British merchants, we all know, had been the greatest slave traders in the 18th century. William Pitt, the younger, in the House of Commons, stated: “No nation in Europe has plunged so deeply in this guilt (slavery) as Great Britain.”
Your Majesty, it is interesting to note that Britain, after 72 years, had recognised on June 22, 2017, the memory of the servicemen and women from Africa and the Caribbean who served alongside the forces of the British Commonwealth and her Allies during World War I and World War II.
One would have thought that the occasion of the unveiling of the first ever memorial structure on June 22, 2017 in London honouring the black people who fought for the British and Allied forces in World War I and II was a great opportunity for “Great” Britain to offer a formal and official apology to Africa and the African diasporas throughout the world for Britain’s participation in African Slavery—the darkest chapter in the history of mankind. But this long and overdue apology was not forth coming.
Your Majesty, I am quite aware that a nation cannot turn back the hand of the clock of history and your nation’s participation in the African salve trade and slavery must be judged by that particular period of history of mankind: but it is not too late to officially and formally announce, on behalf of your great nation, that Britain is contrite and sorry and thus “beg our pardon”.
The leaders of your nation must not bury their heads in the sand as the proverbial ostrich in the hope that with the passage of time the African diaspora throughout the world and especially those residing in Britain and its former colonies will forget your nation’s cruelties inflicted upon their forefathers. The Jews, wherever they may find themselves, will never forget the cruelties of Adolf Hitler, and the African diaspora will never forget European (including Britain) cruelties to their forefathers.
Your majesty, I state the above because in 1823, the then leader of your Parliament, Fowell Buxton on the topic of the abolition of African slavery stated in your Parliament:
“…..slavery will subside, it will decline, it will expire, it will burn itself down into the socket and go out…we shall leave it gently to decay—slowly, silently, almost imperceptibly to die away and be forgotten…”
Your majesty, Britain’s participation in the transatlantic slave trade will never be forgotten by the people of the Caribbean and elsewhere and thus I humbly and sincerely implore your majesty and the British Parliament to do the civilised and decent thing—beg our pardon by offering once and for all an official and formal sincere apology—on behalf of your nation. Say you are sorry.
Your majesty should note that the Republic of Trinidad and Tobago is the only county in the world which has declared the abolition of African slavery by Great Britain a national holiday: “Emancipation Day”, which is commemorated by its peoples on August 1 each year.
It is also of interest to note that our first prime minister of independent Trinidad and Tobago, Dr Eric Williams postulated and conclusively proved that Britain abolished the African slave trade and slavery when it was no longer profitable to your nation: the economic reasons were more pronounced and prominent that the humanitarians reasons.
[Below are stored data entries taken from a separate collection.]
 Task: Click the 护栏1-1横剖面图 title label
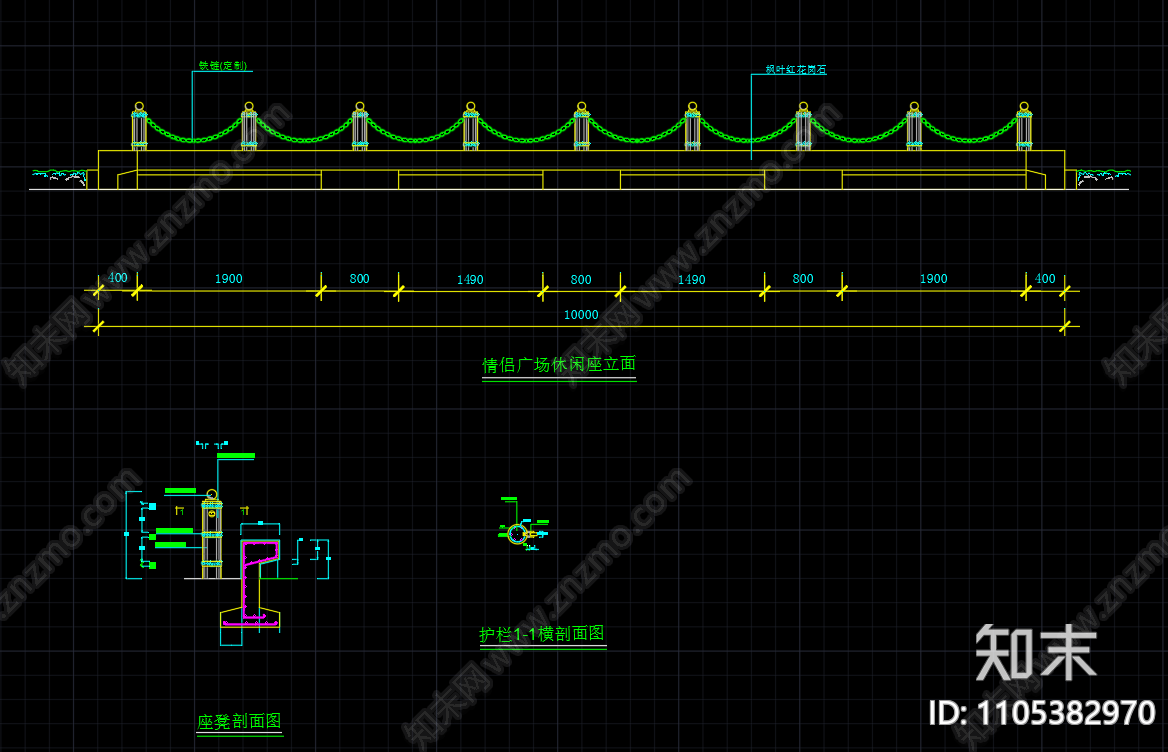click(x=542, y=634)
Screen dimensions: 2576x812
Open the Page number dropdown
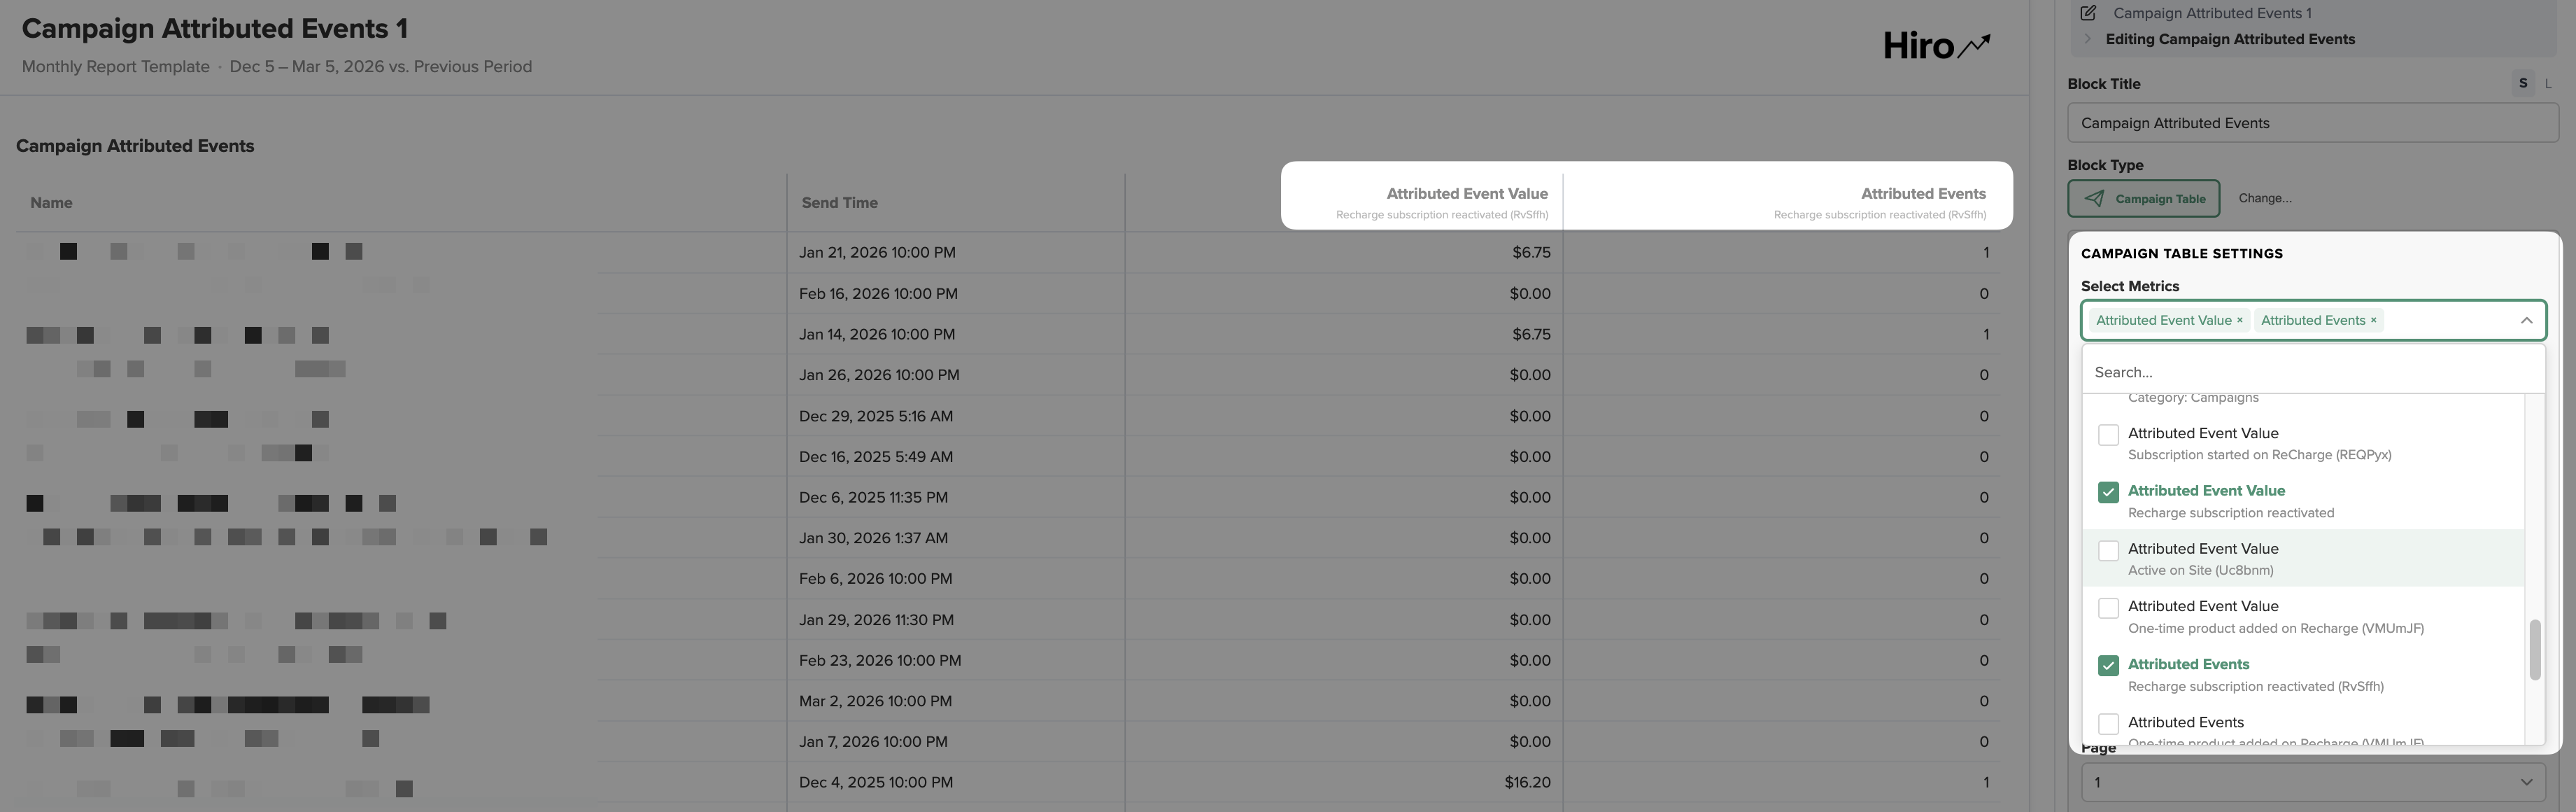tap(2313, 782)
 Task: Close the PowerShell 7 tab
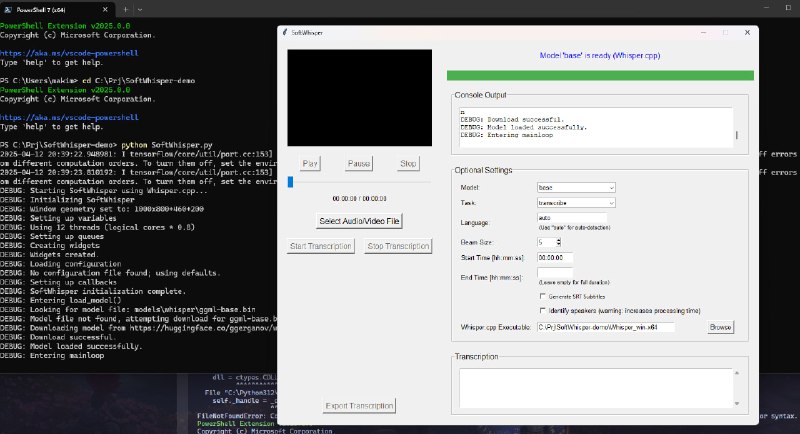(105, 8)
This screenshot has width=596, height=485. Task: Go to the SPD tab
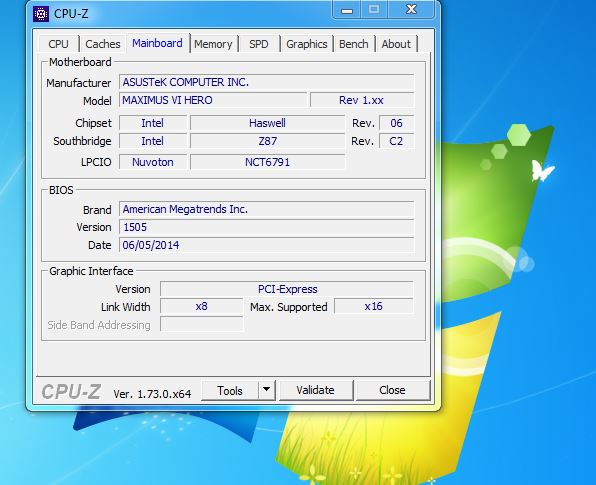click(x=259, y=44)
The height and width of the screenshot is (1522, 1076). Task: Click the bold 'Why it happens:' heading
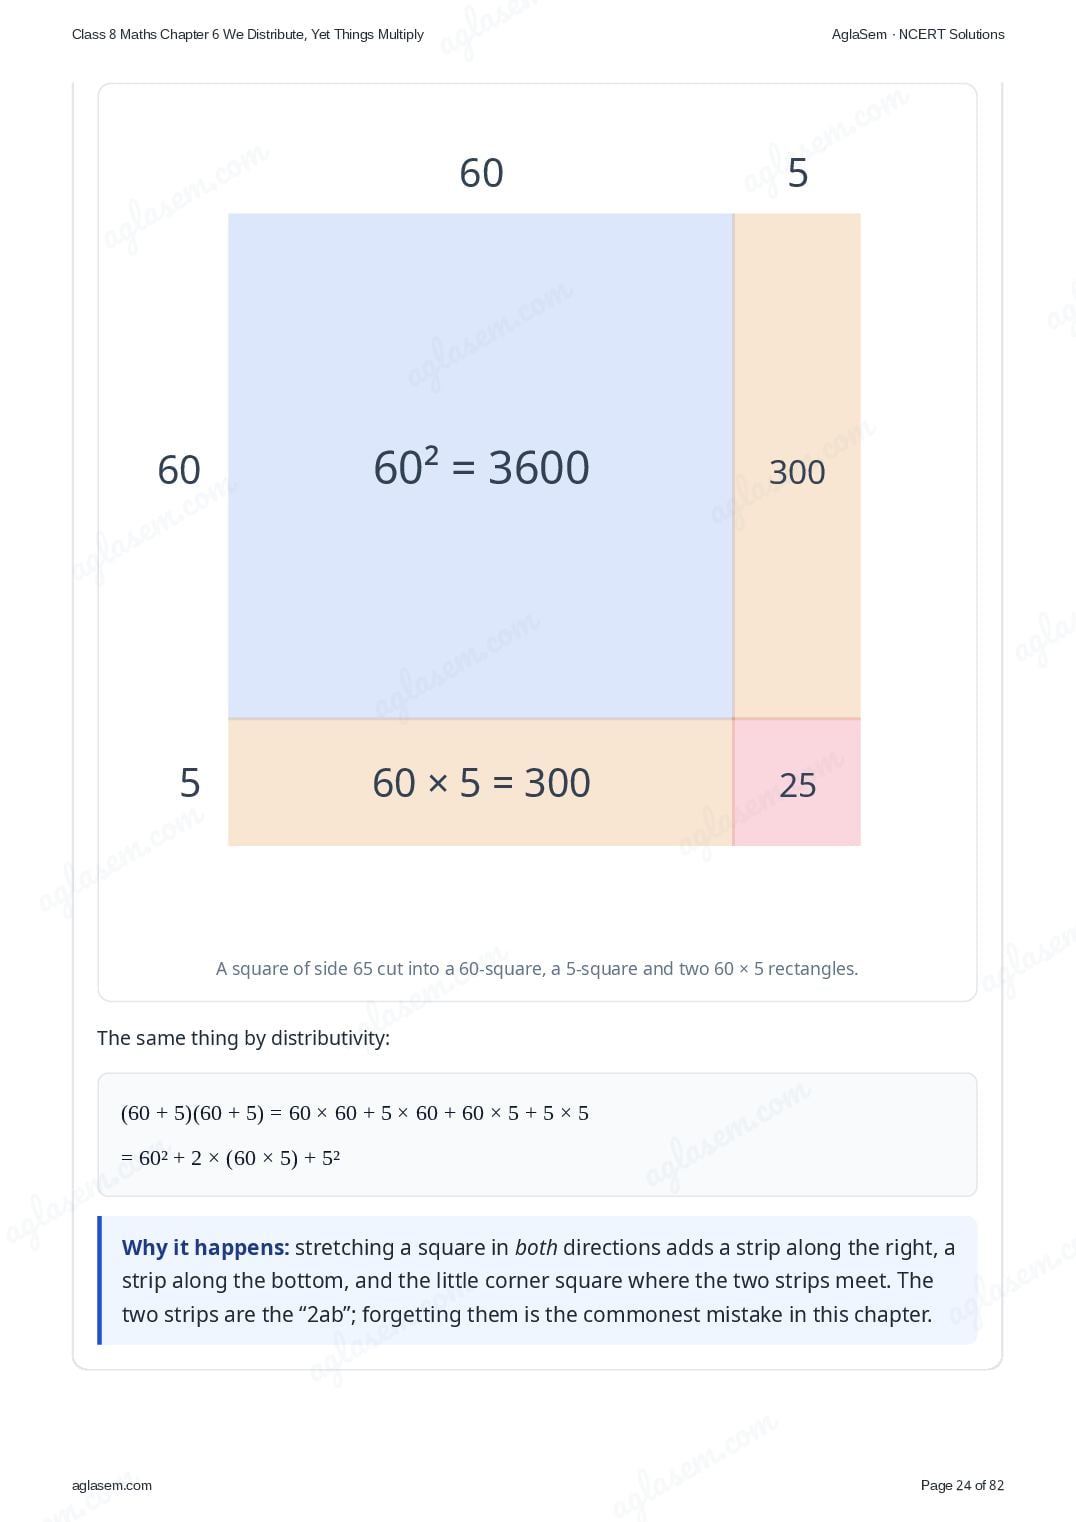(206, 1247)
Your majesty, I respectfully crave your indulgence to remind you that your namesake, Queen Elizabeth I, cemented the African slave trade and slavery in which over 40 million men, women and children suffered inhumane and barbaric treatments. I dare say that your majesty, Queen Elizabeth II, must at least say on behalf of your nation “we are sorry and we beg your pardon”. Demonstrate that your nation possesses the spiritual and moral values to admit its wrong deeds. It is a sagacious call for atonement: apologise to Africa and the African diaspora for the barbaric atrocities your nation inflicted upon Africans over the period of 400 years.
One would have thought that the occasion of the unveiling of the first ever memorial structure on June 22, 2017 in London honouring the black people who fought for the British and Allied forces in World War I and II was a great opportunity for “Great” Britain to offer a formal and official apology to Africa and the African diasporas throughout the world for Britain’s participation in African Slavery—the darkest chapter in the history of mankind.